- Task to carry out
Retype every line from the start of the entries below down to the line with "Viewport: 790px width, 593px height.", both ends included; skip the pictures.

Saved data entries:
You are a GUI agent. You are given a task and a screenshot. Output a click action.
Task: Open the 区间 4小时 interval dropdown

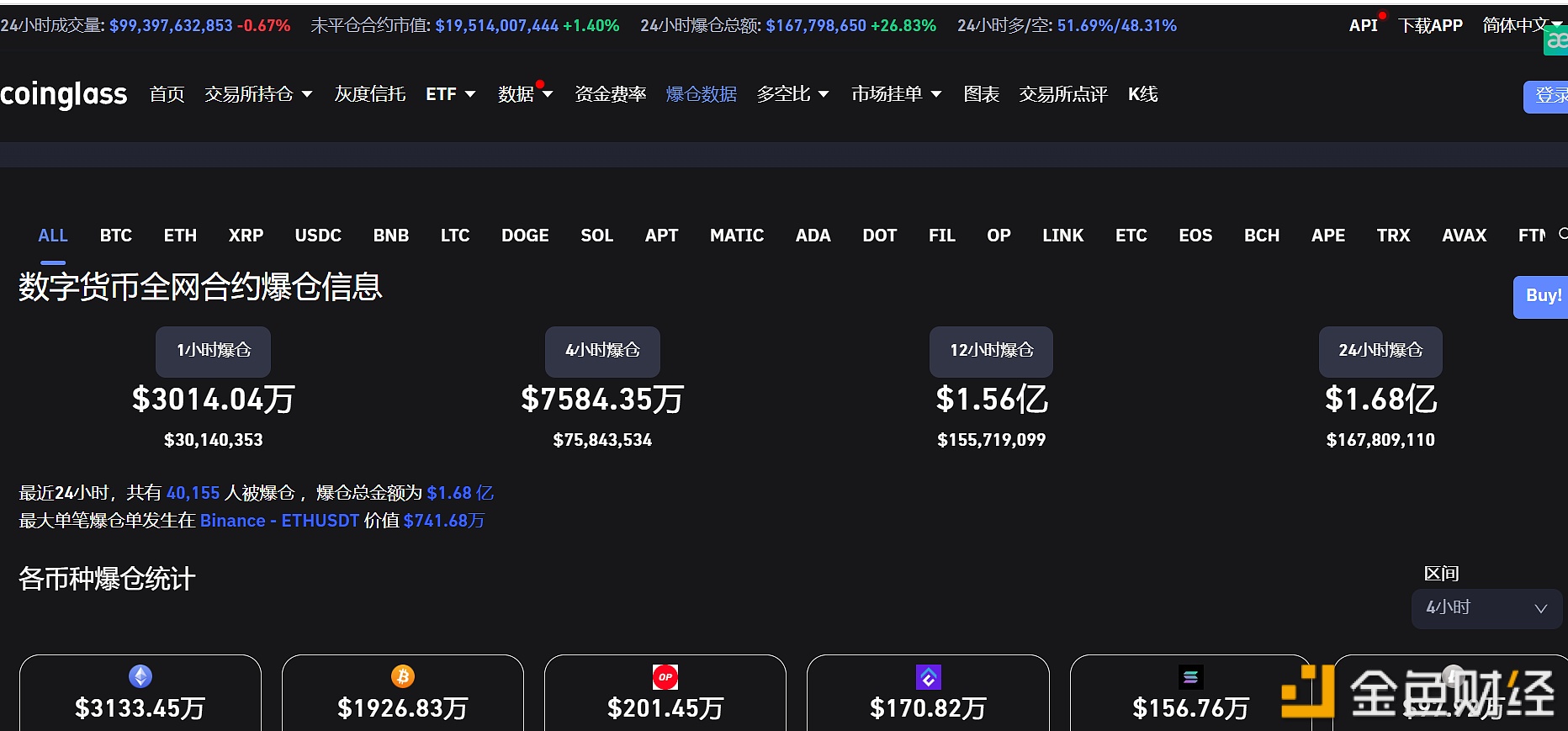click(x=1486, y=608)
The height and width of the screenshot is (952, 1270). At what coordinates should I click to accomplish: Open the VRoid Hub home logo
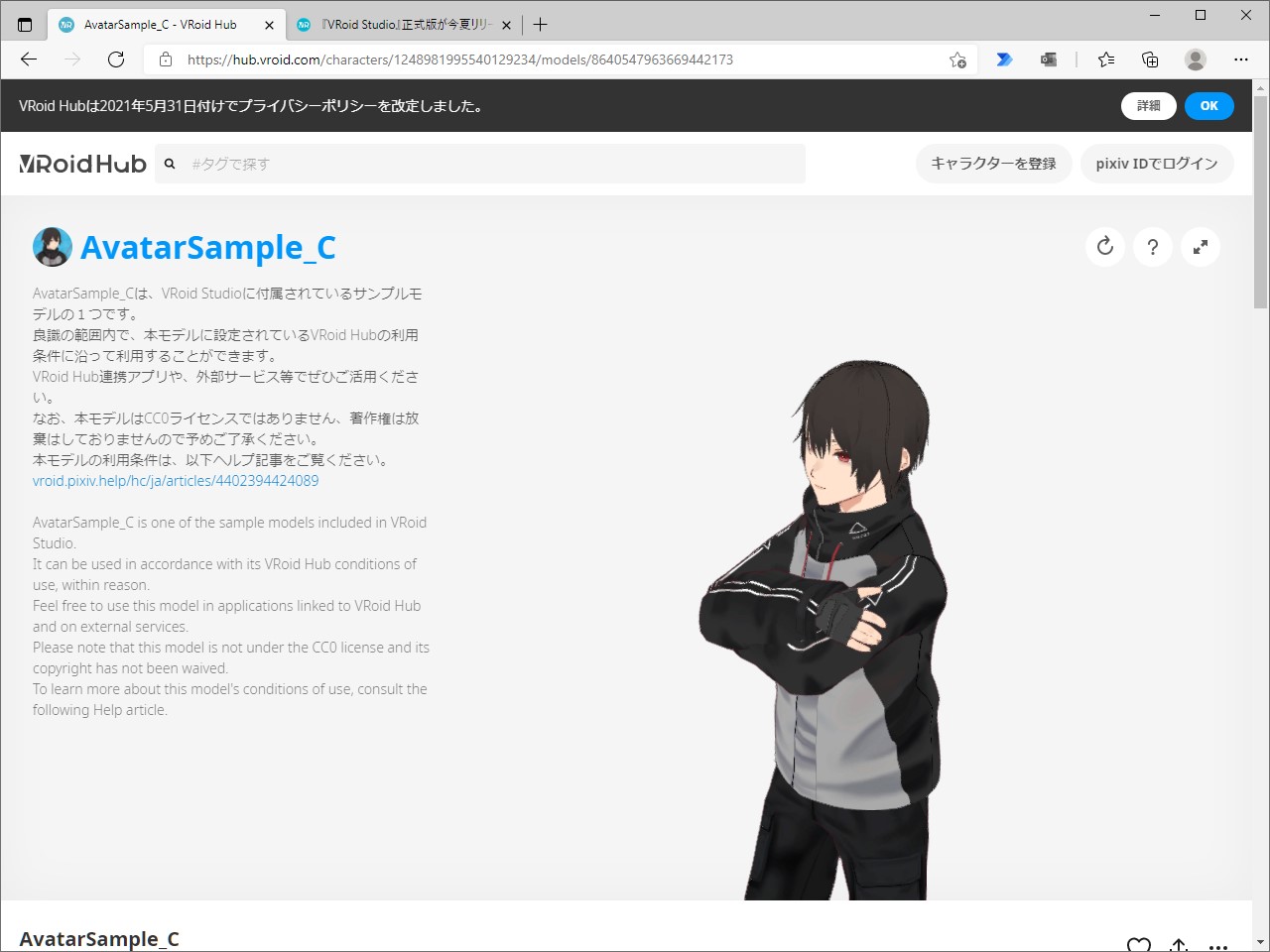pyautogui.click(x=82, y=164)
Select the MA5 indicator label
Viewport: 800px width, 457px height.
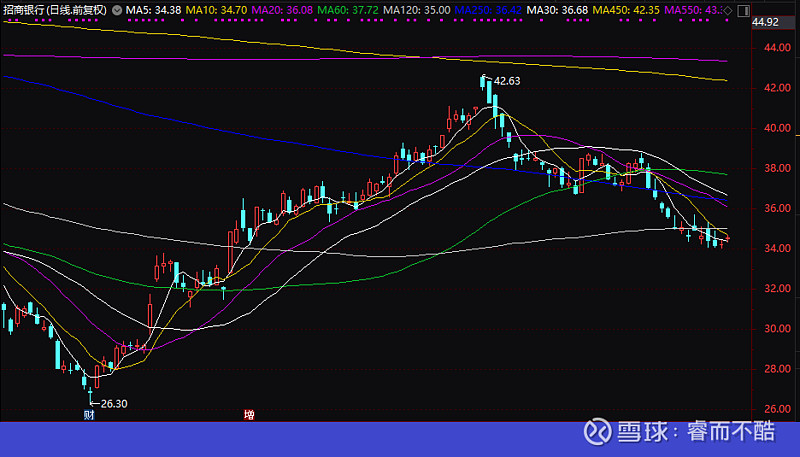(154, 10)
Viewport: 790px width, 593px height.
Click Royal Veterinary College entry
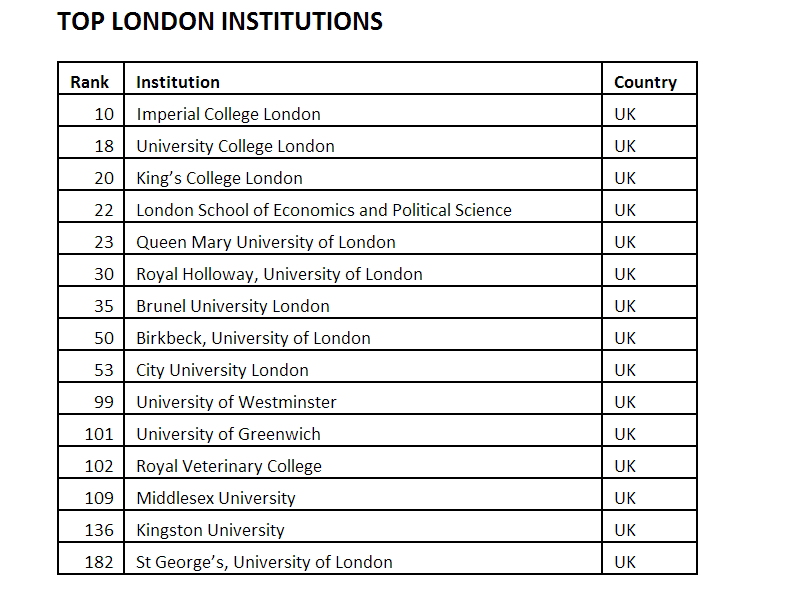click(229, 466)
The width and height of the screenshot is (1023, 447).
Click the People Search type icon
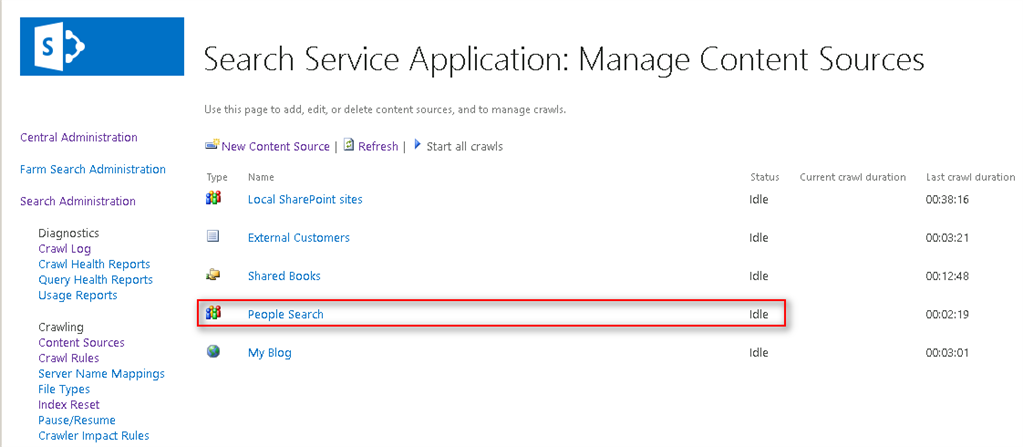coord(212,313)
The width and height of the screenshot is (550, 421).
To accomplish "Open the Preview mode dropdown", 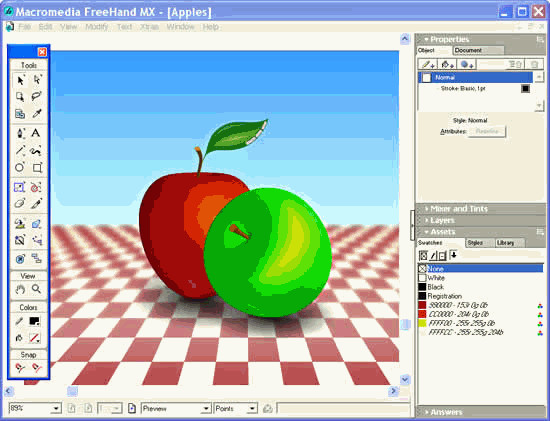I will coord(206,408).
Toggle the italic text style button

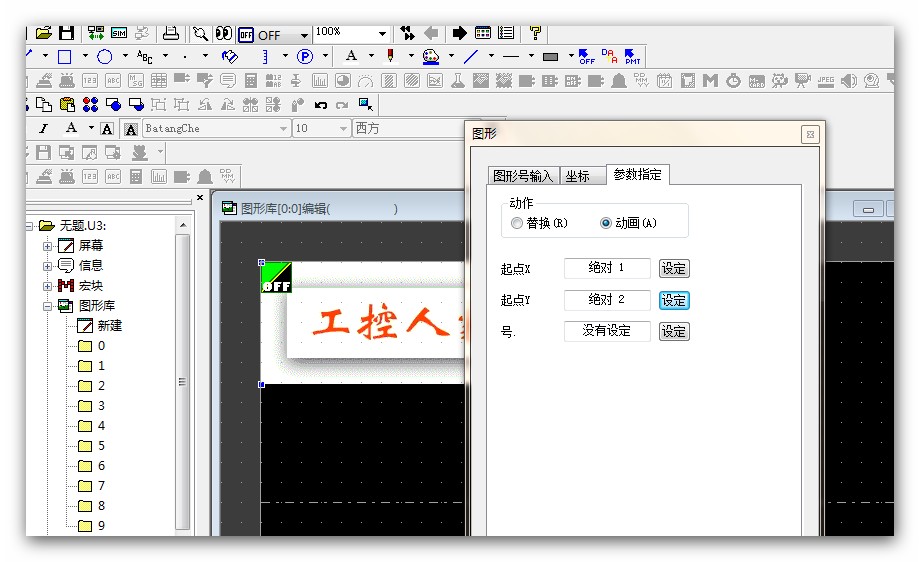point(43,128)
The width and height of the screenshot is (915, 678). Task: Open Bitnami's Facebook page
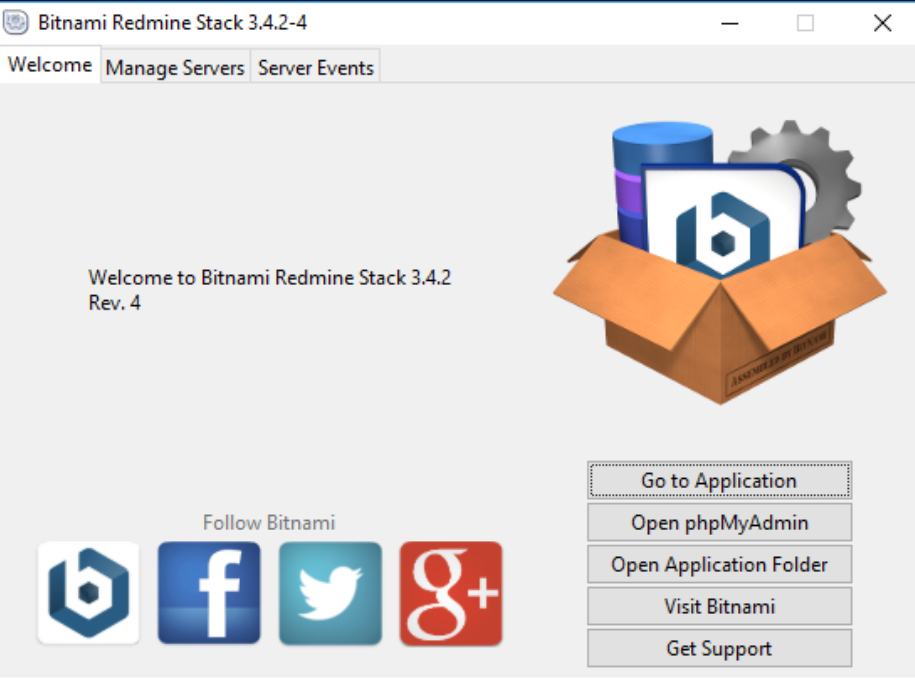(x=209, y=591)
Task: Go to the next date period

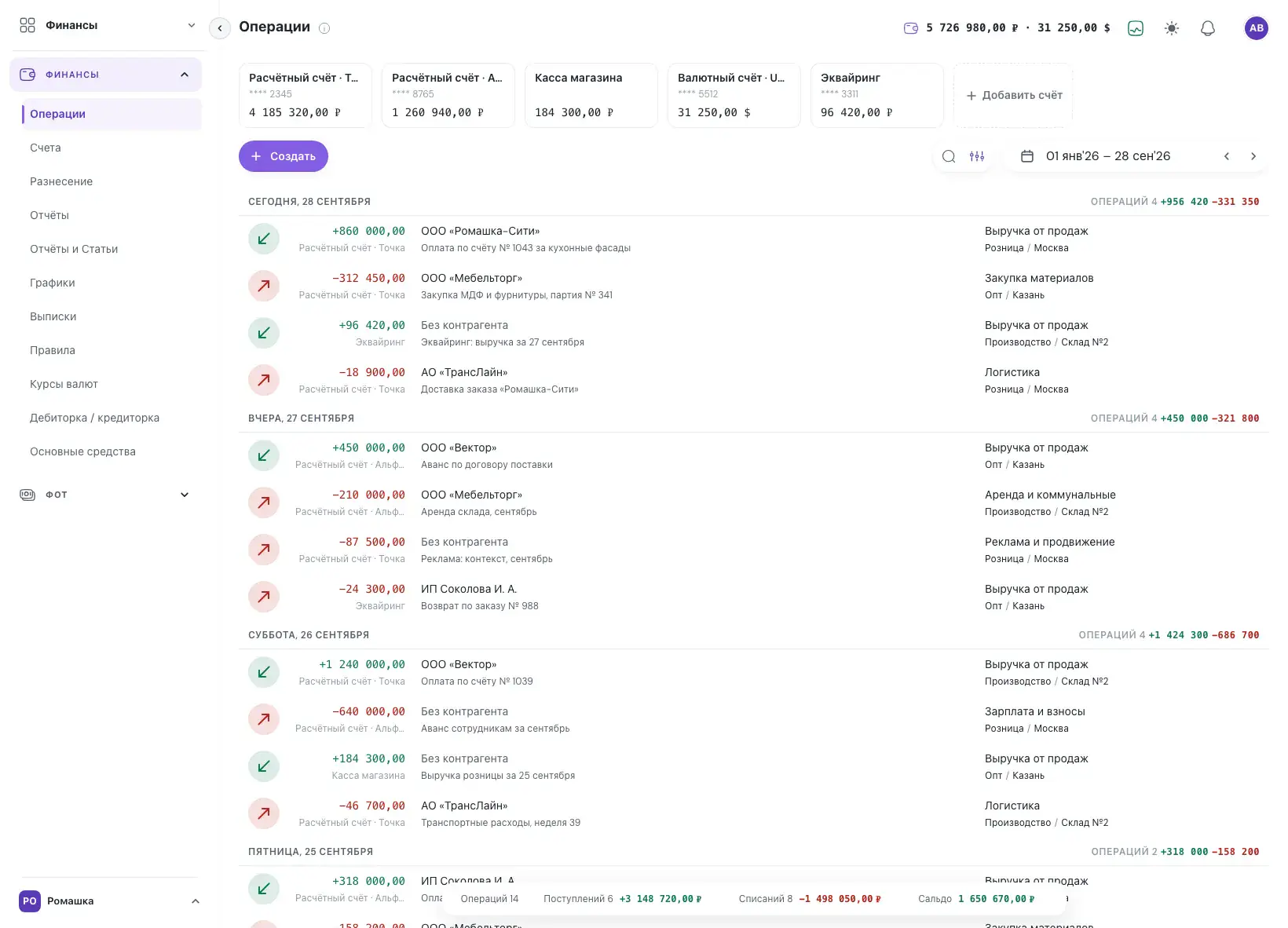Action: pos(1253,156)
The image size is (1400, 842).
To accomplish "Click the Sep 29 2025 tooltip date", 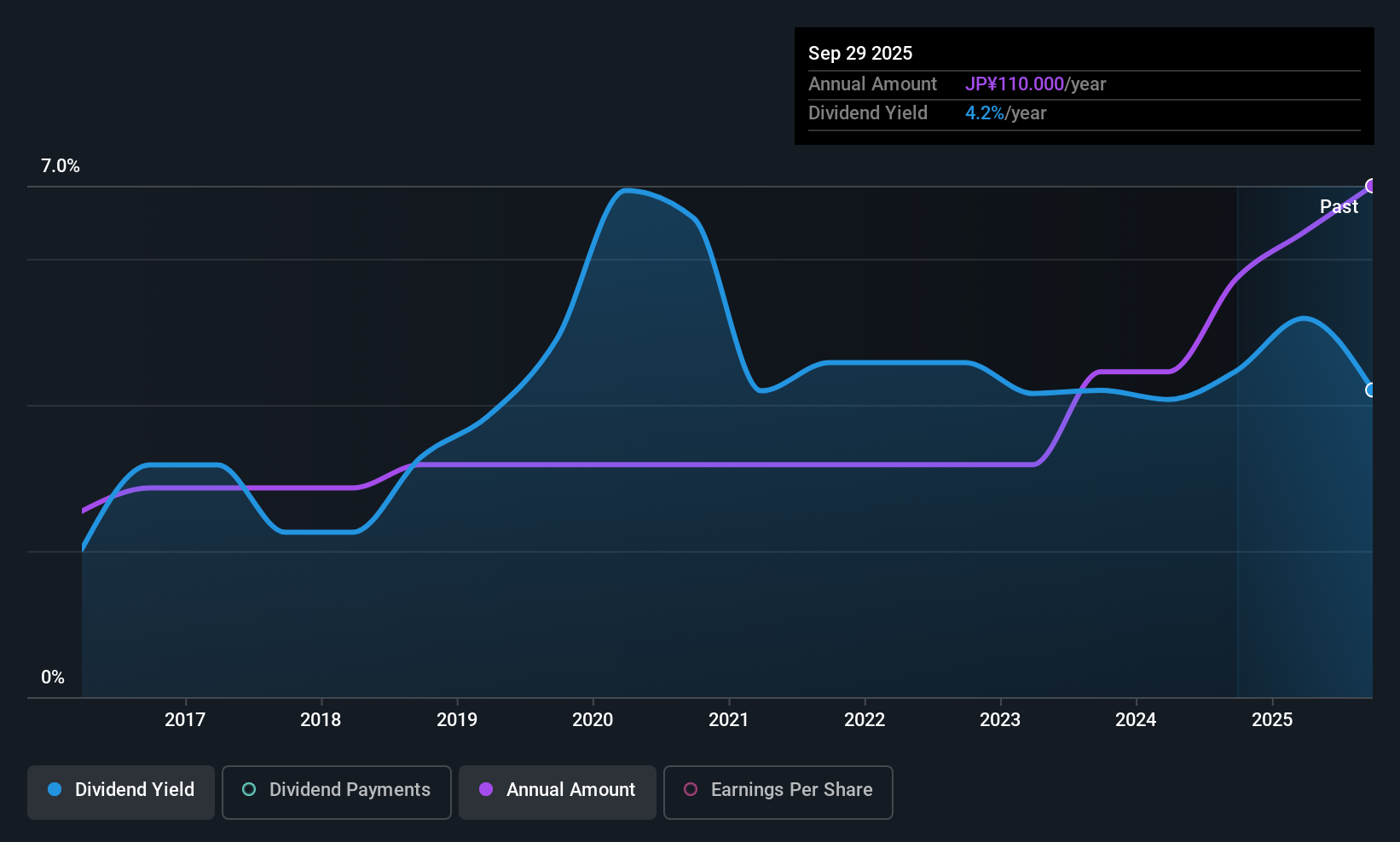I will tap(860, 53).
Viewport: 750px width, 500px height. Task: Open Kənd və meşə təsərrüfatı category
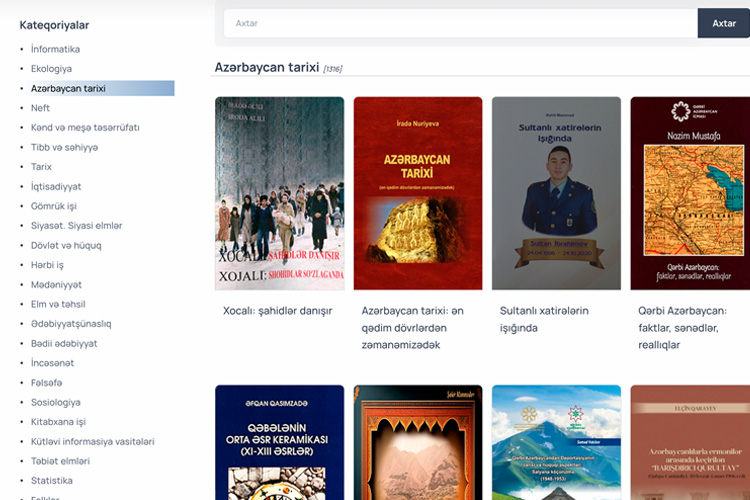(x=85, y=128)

- Solution below
You are a GUI agent. You are given a task and a screenshot. Output a click action.
Task: Open the 区间 4小时 interval dropdown

click(x=1486, y=608)
The height and width of the screenshot is (952, 1270). At what coordinates should I click to accomplish: Open the VRoid Hub home logo
pyautogui.click(x=82, y=164)
Select the MA5 indicator label
Viewport: 800px width, 457px height.
(154, 10)
Viewport: 790px width, 593px height.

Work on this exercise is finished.